In contrast to stress, which we often try to hide, people are interested in displaying their physical activity to other people. The individual stress level is meant to be something more private. The stress ball can be hidden because it is a handy object. The muscle shirt is meant to be a second skin, which can be presented to other people. So, both concepts try to do the same thing but in a different way. They are measuring and communicating your physical (muscle shirt) and mental tension (stress ball).
What do you think the future holds for wearable tech in the realm of fashion?
I think we will continue to see the technology industry and the fashion industry growing together. Today technology always promises a greater value, an innovative function, a relief in our day-to-day lives. Technology is not beautiful; it is inherently functional. Fashion, on the other hand, is about aesthetic values, only a minor part of it is purely functional. With this in mind, if fashion and technology are connected, the fashion often becomes functional and tries to cover technological values.
I think the combination of fashion and technology can only succeed if the technology is not only used as technology, but as a tool to make fashion like fashion is meant to be. This requires collaboration beyond what we are currently experiencing for the most part.
You touch on something interesting here. It seems like tech fashion is bit of a hard sell for people right now. Beyond the Apple Watch, the general public is just not embracing it. What do you think it is about the existing tech-focused designs in fashion that keeps them from being more successful?
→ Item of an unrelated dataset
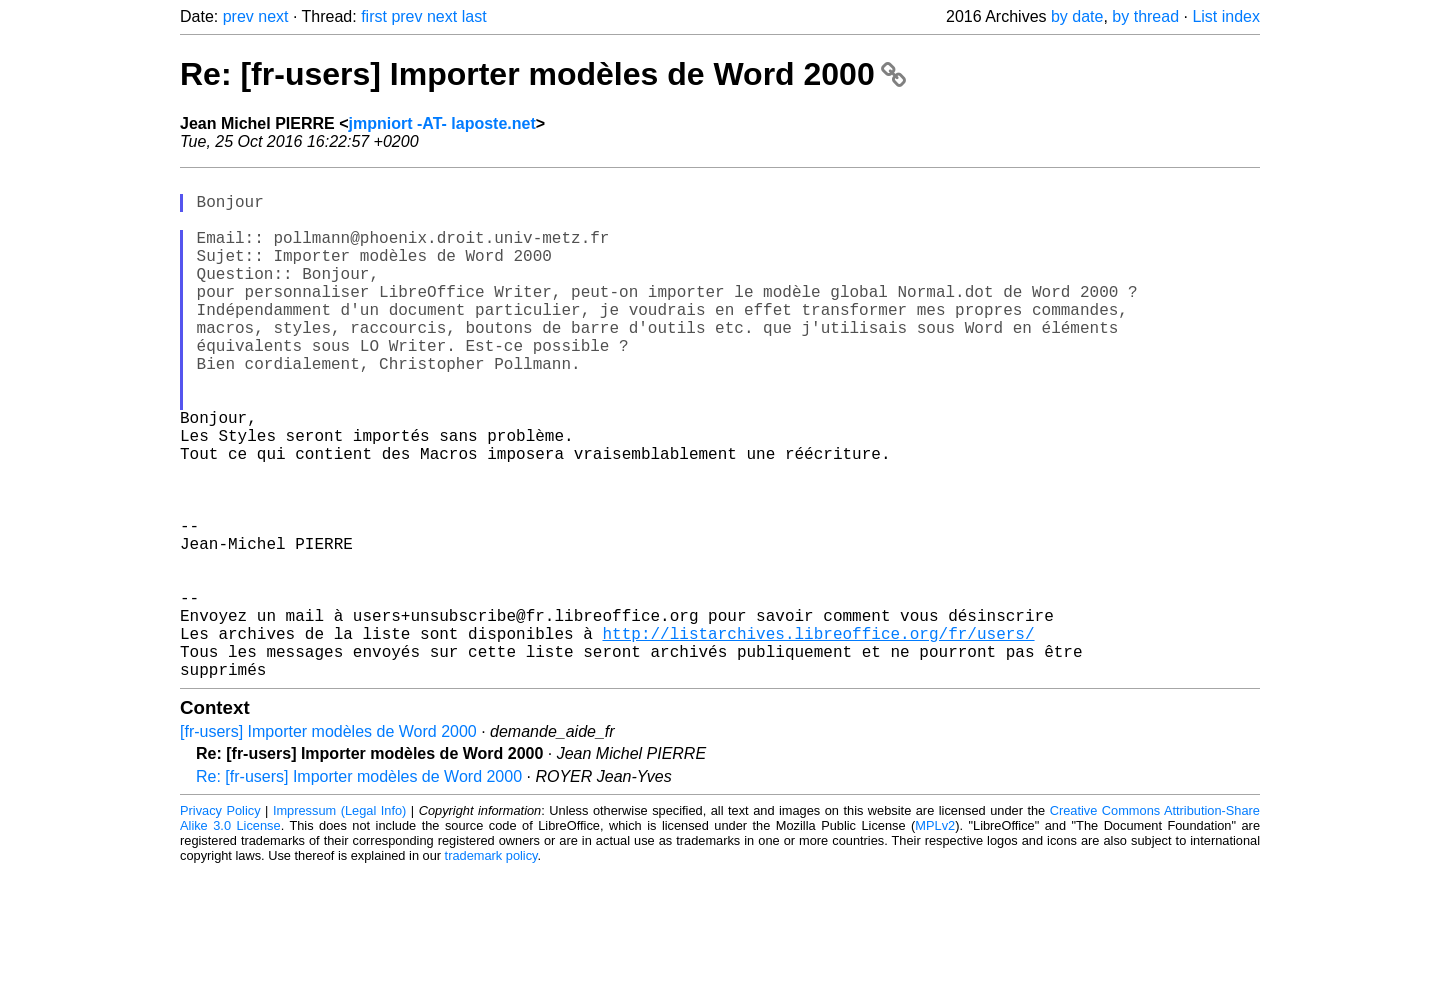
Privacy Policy (220, 922)
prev (238, 16)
The designs we are seeing are too conceptual. I think the designers and developers of interactive fashion need to find a way to make the fashion more wearable and less conceptual. For example, most of the concepts, mine included, would fail if you were to wash them. And ... what happens to all the sensors, batteries and other technology if you go out in the rain?
To make the people really want wear interactive fashion, there also needs to be a higher level of acceptance of wearing technology. There needs to be a larger change in how the majority thinks about putting technology all over your body. I think we are already observing the beginnings of a trend. People are starting to wear self-tracking bracelets and smart watches and other smaller devices after all. But I think there is still some time until the majority really starts to embrace interactive fashion.
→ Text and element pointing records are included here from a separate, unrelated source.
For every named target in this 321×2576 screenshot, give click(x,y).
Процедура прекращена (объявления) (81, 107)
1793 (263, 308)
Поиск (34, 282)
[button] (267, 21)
Do you think anyone is doing this very successfully? Whose work do you really admire in terms of tech and/or fashion?
There are definitely a lot of successful projects out there. I always admire material transformations and innovative materials in terms of interactive fashion. I really like Behnaz Farahi. She’s an architect and interaction designer, whose work focuses on exploring the potential of interactive environments and their relationship to the human body.
Ying Gao and her designs are pretty amazing, too.
This is kind of “old” but I think the Studio Roosegaarde project with fashion designers Maartje Dijkstra and Anouk Wipprecht is really interesting. They teamed up to create the variable transparency intimacy dresses, which allow the wearer’s social interactions to determine the level of transparency of the dress.
I also really like Outsourcing, which is a project from Max Schäth that came out of the EMotion studio in Berlin a while ago. Utilizing shape memory alloy and integrated sensors, Schäth made a jacket with a hood that is capable of changing with the wearer's mood.
Do you think you’ll do more clothing-type designs?
I think interactive fashion, as a part of the interface or interaction design, is becoming more and more popular. Interactive fashion has the potential to behave like a second skin. As an interface designer, I'm always interested in the intersection between humans and technology. If I create a second skin, it is the closest I can get exploring the intersection. So, yes, if there is a project connected to interactive fashion again I would be very interested to be a part of it.